Referred to as one of the most successful thieves in Canadian history, The Toronto Standard made comparisons of his real-life capers to that of the famous Hollywood heist film Ocean's Eleven. However, most of his solo thefts were from antique stores and museums in Atlantic Canada, where he used charm to gain trust and occasionally pretended to be maintenance staff. His theft ranged from rare books and precious documents to minor and low-value items.

Two special prosecutors were tasked with handling the huge and complex legal case, with one of them remarking of Tillmann: "He was clearly intelligent enough to amass a false empire over years... and it's a shame ultimately for him and for a society that he didn't use that to different ends."

One theft from a Canadian institution included a 150-year-old first-edition copy of Charles Darwin's book, On the Origin of Species. Valued at several hundred thousand dollars, the book was eventually tracked down by the FBI and U.S. Department of Homeland Security. It was returned to the Canadian government in a special ceremony at the Canadian Consulate in New York City in October 2015. John F. Prato, consul general of Canada in New York, praised RCMP and Homeland Security officers for their professionalism and cooperation throughout the Tillmann case. He remarked at the ceremony, "No two countries in the world have the relationship Canada and the U.S. have and today we honor two incredible law enforcement groups that worked hard and in partnership to recover this essential piece of history."

==Life after prison==
Tillmann signed a book and movie deal with Nimbus, a Canadian publishing company with the book scheduled for release in September 2018. However, in 2019 CTV News announced that Nimbus would not be publishing the book, likely due to Tillmann's neo-Nazi views. As one example of his neo-Nazi tendencies, in early 2018, Canadian news outlets had reported that Tillmann managed to convince the Geographical Names Board of Canada in 1999 to rename a creek nearby to his house "Tillmann Brook"; he then took photos near the brook performing a Nazi salute.

Police and others have speculated that Tillmann may have successfully stashed away large amounts of cash and artwork that have never been recovered. He was flagged on worldwide museum security bulletins and was listed on the official website of the United States Department of Homeland Security.

● ● ● ● ●

_Activities_.
1. List every calendar year mentioned in the passage about Tillmann above, each only once, in chronological order.
2. Write the next paragraph of the passage about Tillmann above, picking up after its final sentence.

_Available data_.

● ● ● ● ●

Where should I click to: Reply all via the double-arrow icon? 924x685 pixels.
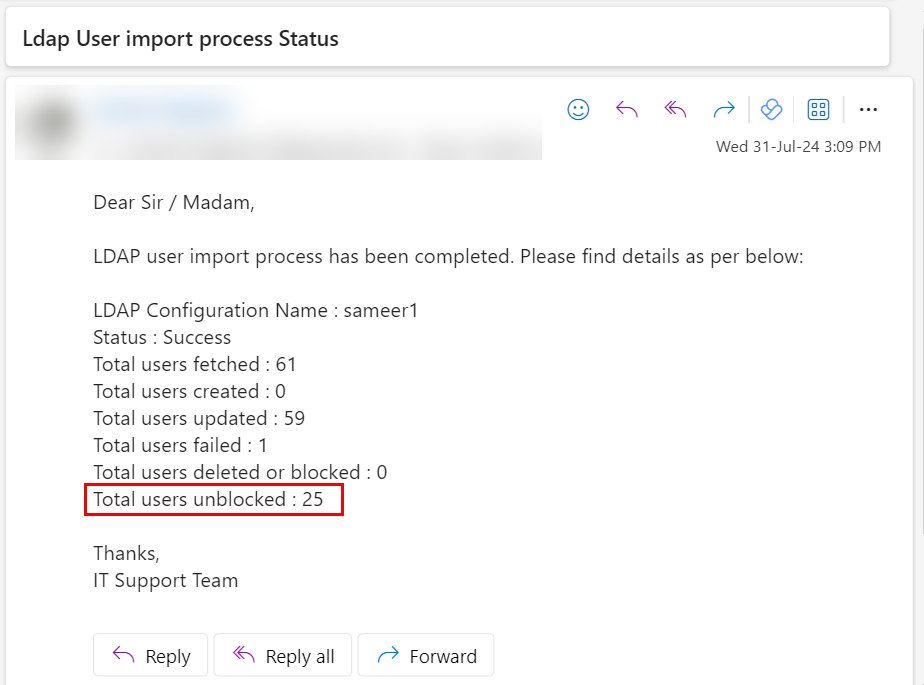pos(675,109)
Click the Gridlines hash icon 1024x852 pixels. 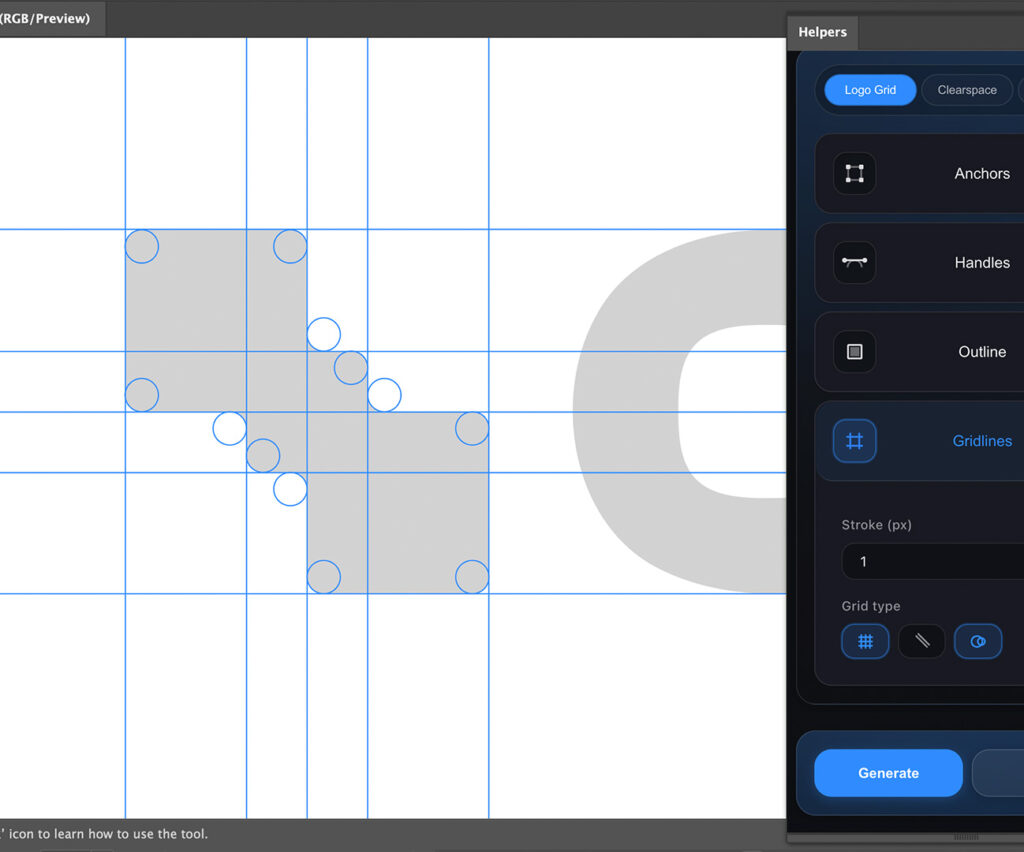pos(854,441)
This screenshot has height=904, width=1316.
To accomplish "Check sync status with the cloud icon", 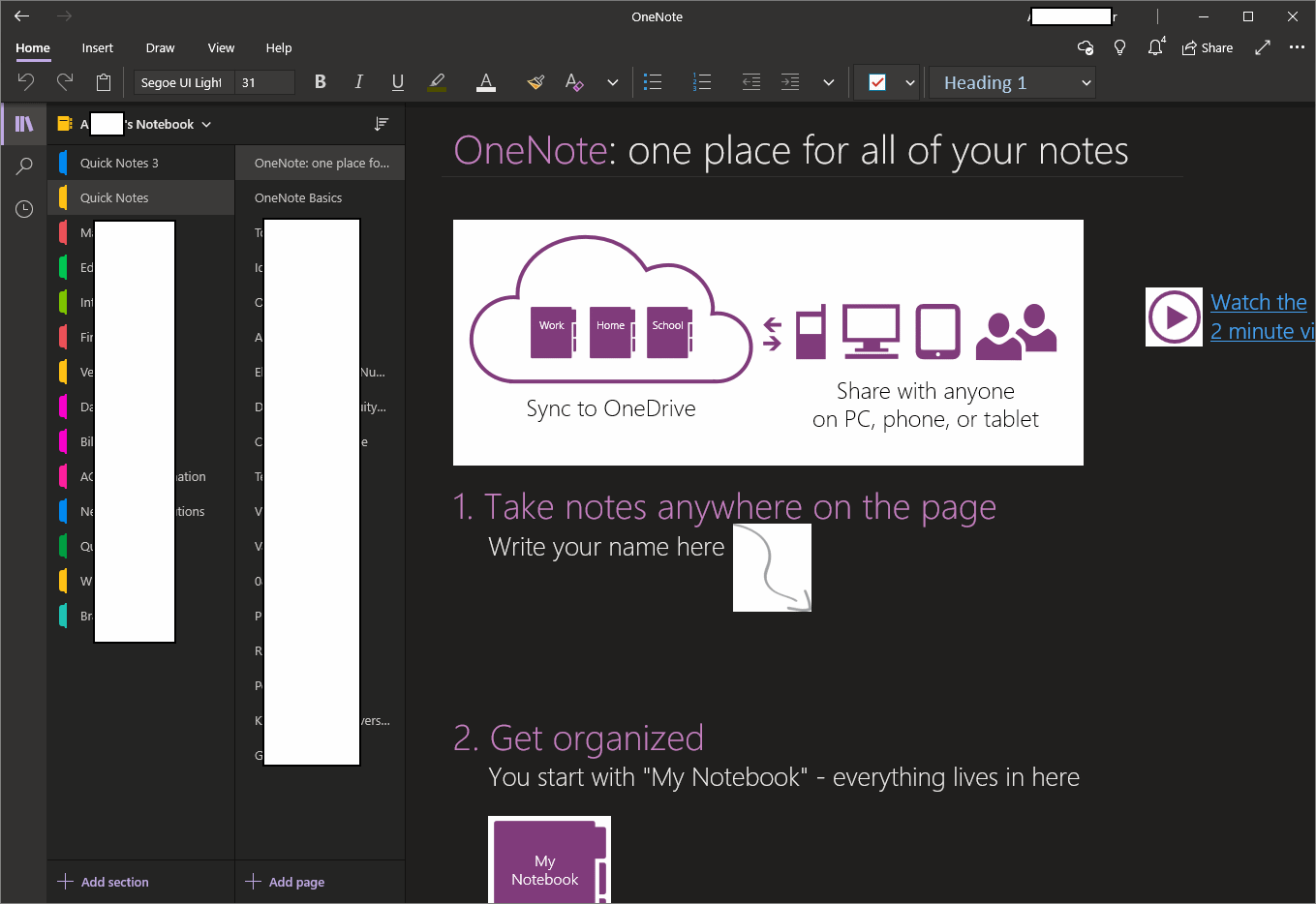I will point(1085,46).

● ● ● ● ●

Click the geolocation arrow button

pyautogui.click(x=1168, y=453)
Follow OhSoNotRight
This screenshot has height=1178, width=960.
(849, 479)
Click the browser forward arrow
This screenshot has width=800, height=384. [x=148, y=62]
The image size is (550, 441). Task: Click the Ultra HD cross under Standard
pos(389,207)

● ● ● ● ●

_Exercise answers_.
1. 1999, 2015, 2018, 2019

2.
==Death and subsequent abuse allegations==

He died on December 23, 2018. The cause of his death was not reported. Following his passing, numerous people who had previously interacted with Tillmann spoke to press outlets about his history of violence, intimidation, and abuse that particularly targeted women, Jews and other minority groups, and police. One retired RCMP constable from Nova Scotia said that "[Tillmann] was a violent individual who stole things to survive, that's who he was.... he was a bad guy," and alleged that Tillmann vandalized his property and stalked him and his family. An anonymous ex-girlfriend of Tillmann's disputed the idea that he was a 'charming art thief,' claiming instead he was "just – in my opinion – a psychopath." She alleged that following their breakup, Tillmann entered her apartment building, assaulted her, forced her into the car with her child, and made her withdraw money from ATMs to give to him. CTV Atlantic also reported on several other charges Tillmann previously faced concerning alleged threats and assaults towards his mother, a different ex-partner, and other family members.

==In popular culture==
The Canadian television program The Fifth Estate aired a documentary on Tillmann in April 2016. There is talk in some circles of a movie being produced about his story. The lead police investigator for the Tillmann case was quoted as saying, "Stealing was how he got his thrills. He was a master of manipulation and I'm sure there will be movies made about this one day." He also referred to Tillmann as being smart and very cocky.